Jakarta (ANTARA News) - Kampanye negatif dinilai efektif mendongkrak popularitas partai politik (parpol) maupun calon anggota legislatif (caleg) sekaligus mencerdaskan masyarakat.

"Tetapi kampanye model ini justru banyak dihindari, bahkan ditakuti parpol maupun caleg," kata pakar pemasaran politik Universitas Indonesia Dr. Firmanzah dalam dialog kenegaraan bertema "Mendorong Kampanye Cerdas" di Gedung Dewan Perwakilan Daerah, Senayan, Jakarta, Rabu.

Firmanzah mengemukakan, kampanye negatif diperbolehkan, walaupun tidak diatur dalam UU tentang Pemilu maupun UU tentang Pemilihan Presiden. "Yang tidak diperbolehkan itu black campaign (kampanye hitam)."

Dia menjelaskan, kampanye negatif berbeda dengan kampanye hitam karena kampanye negatif didasarkan pada data-data akurat yang menjadi kelemahan parpol atau caleg.

Oleh karena itu, model kampanye seperti ini justru mencerdaskan masyarakat dalam menetapkan pilihan-pilihan politiknya saat Pemilu, sepanjang data yang diungkapkan akurat dan dapat dipertanggungjawabkan.  Pelaku kampanye negatif juga tak dapat dituntut secara hukum.

"Sedangkan kampanye hitam tidak didasarkan pada data akurat, tendensius dan cenderung fitnah serta pencemaran nama baik," kata Firmanzah.

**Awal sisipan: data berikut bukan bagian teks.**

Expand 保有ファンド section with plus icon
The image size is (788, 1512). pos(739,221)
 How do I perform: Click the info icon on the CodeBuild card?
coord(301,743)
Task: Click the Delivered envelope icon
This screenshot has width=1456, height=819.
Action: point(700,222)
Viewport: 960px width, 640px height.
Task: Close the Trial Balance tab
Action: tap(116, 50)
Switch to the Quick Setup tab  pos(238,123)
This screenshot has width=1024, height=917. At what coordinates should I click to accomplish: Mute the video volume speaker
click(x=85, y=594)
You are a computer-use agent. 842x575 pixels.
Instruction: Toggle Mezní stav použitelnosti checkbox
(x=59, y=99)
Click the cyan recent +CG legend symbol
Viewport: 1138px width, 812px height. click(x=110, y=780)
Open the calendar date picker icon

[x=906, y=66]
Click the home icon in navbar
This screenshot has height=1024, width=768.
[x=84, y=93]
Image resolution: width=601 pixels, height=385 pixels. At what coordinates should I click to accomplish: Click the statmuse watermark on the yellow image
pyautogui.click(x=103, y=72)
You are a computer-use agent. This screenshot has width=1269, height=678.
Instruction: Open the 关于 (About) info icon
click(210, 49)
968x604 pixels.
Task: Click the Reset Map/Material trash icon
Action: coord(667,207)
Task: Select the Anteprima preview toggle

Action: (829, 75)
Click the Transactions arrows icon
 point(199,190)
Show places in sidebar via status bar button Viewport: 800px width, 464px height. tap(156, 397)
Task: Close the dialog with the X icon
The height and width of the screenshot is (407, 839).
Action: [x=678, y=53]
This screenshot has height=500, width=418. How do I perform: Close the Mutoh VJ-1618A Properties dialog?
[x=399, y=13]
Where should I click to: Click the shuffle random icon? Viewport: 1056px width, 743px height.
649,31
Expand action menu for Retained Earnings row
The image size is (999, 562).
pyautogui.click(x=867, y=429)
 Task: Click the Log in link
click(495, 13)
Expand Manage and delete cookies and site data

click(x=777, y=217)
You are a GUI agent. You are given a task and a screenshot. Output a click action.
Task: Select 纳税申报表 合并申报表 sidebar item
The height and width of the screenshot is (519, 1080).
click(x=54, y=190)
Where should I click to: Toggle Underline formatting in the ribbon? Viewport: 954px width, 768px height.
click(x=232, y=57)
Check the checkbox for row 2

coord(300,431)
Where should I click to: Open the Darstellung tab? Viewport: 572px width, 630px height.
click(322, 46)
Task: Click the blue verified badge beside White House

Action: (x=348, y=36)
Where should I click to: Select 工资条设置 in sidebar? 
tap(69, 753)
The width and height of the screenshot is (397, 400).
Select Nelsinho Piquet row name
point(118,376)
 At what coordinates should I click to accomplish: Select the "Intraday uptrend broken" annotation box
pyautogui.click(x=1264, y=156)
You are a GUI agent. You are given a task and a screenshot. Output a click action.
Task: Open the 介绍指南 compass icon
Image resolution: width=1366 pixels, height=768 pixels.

Oleh karena itu, pelaku kampanye hitam dapat dijerat dengan KUHP maupun ketentuan UU lainnya.

"Jadi pengertiannya berbeda. kampanye negatif itu efektif dan mencerdaskan pemilih karena didasarkan data akurat, dan merupakan seni berpolitik," katanya.

Dia mencontohkan, manuver sejumlah politisi muda di DPR mengenai isu kepemimpinan muda adalah kampanye negatif bagi pemimpin yang sudah berusia tua karena kenyataannya banyak pemimpin yang berusia tua.

Sedangkan contoh kampanye hitam dapat dilihat pada kasus tuduhan yang disampaikan salah satu Wakil Ketua DPR mengenai pernikahan salah satu pejabat negara sebelum masuk Akabri.

Mengenai buku "Perjalanan Seorang Prajurit Para Komando" yang ditulis mantan Danjen Kopassus Sintong Panjaitan, Firmanzah menilai, jika data dalam buku itu tidak dapat dipertanggungjawabkan atau dibuktikan, maka itu termasuk kampanye hitam kepada Prabowo

Sebaliknya, jika Prabowo menulis buku yang membantah isi buku Sintong Panjaitan itu, namun datanya kurang akurat, maka itu adalah kampanye hitam kepada Sintong.

Firmanzah sendiri penerbitan buku ini sudah terlambat, jika dianggap memiliki kepentingan politik tertentu berkaitan dengan Prabowo.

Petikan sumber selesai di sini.